-- Required work --
How many lines in the records below hold the string "Select"? Please answer with the number and nothing more.

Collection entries
☆ ☆ ☆
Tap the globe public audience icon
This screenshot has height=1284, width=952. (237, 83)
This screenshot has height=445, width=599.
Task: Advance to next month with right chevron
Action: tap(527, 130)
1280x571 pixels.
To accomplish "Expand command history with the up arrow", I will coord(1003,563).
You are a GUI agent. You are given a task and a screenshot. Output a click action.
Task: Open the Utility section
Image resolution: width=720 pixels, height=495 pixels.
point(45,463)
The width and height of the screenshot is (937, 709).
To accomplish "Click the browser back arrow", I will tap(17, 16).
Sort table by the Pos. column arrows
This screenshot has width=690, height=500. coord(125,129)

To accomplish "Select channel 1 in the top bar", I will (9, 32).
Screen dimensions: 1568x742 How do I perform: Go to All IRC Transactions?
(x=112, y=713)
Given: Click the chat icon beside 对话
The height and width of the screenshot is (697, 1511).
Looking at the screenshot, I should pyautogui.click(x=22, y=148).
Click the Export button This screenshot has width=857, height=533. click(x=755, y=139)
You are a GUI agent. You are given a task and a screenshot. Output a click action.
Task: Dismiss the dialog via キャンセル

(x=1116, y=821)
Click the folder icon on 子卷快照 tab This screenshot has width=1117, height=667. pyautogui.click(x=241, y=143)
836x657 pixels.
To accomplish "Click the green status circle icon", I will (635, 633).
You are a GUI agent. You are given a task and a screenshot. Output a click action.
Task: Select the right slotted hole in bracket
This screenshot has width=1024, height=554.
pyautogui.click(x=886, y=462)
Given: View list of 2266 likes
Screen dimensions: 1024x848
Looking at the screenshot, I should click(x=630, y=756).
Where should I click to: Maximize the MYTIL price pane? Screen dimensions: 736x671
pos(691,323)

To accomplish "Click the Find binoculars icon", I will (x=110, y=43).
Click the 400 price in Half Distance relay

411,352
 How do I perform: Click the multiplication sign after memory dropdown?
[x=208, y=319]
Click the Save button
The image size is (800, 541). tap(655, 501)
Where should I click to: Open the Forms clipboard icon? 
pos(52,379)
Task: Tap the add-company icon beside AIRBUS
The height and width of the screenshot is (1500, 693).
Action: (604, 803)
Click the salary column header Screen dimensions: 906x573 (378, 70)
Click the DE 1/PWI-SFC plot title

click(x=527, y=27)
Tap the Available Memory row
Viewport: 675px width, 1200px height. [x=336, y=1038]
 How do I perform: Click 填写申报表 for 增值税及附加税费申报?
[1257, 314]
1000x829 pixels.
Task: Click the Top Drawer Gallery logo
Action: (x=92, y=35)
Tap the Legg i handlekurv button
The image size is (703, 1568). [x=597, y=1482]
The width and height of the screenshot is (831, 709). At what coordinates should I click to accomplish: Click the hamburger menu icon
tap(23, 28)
☆ ☆ ☆
-- Response to the exercise --
2